[PATCH 5/6] mm/gup: /proc/vmstat support for get/put user pages

john.hubbard@xxxxxxxxx · Sun, 3 Feb 2019 21:21:34 -0800

From: John Hubbard <jhubbard@xxxxxxxxxx>

Add five new /proc/vmstat items, to provide some
visibility into what get_user_pages() and put_user_page()
are doing.

After booting and running fio (https://github.com/axboe/fio)
a few times on an NVMe device, as a way to get lots of
get_user_pages_fast() calls, the counters look like this:

$ cat /proc/vmstat |grep gup
nr_gup_slow_pages_requested 21319
nr_gup_fast_pages_requested 11533792
nr_gup_fast_page_backoffs 0
nr_gup_page_count_overflows 0
nr_gup_pages_returned 11555104

Interpretation of the above:
   Total gup requests (slow + fast): 11555111
   Total put_user_page calls:        11555104

This shows 7 more calls to get_user_pages(), than to
put_user_page().
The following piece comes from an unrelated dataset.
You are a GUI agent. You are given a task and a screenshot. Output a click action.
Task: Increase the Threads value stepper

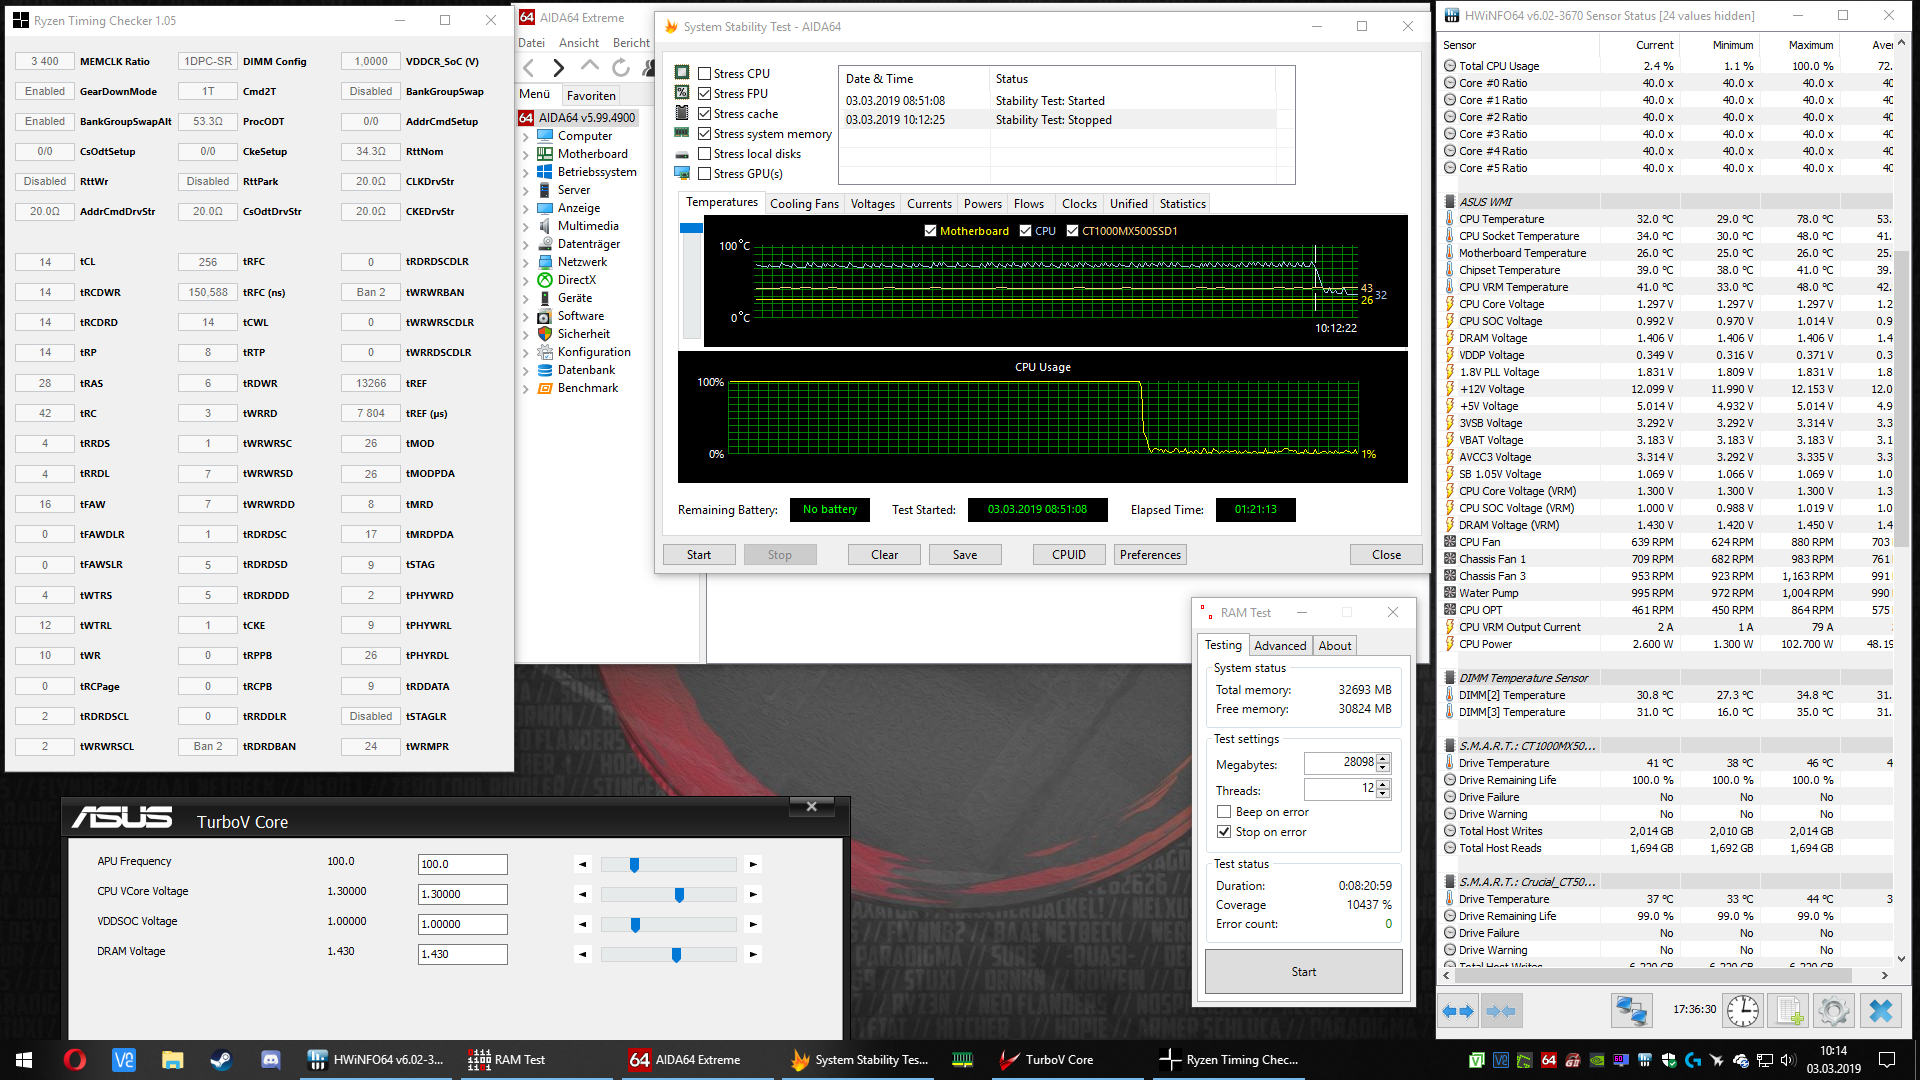tap(1383, 784)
That may, or may not, represent a
problem worth investigating.

Normally, those last two numbers should be equal, but a
couple of things may cause them to differ:

1) Inherent race condition in reading /proc/vmstat values.

2) Bugs at any of the get_user_pages*() call sites. Those
sites need to match get_user_pages() and put_user_page() calls.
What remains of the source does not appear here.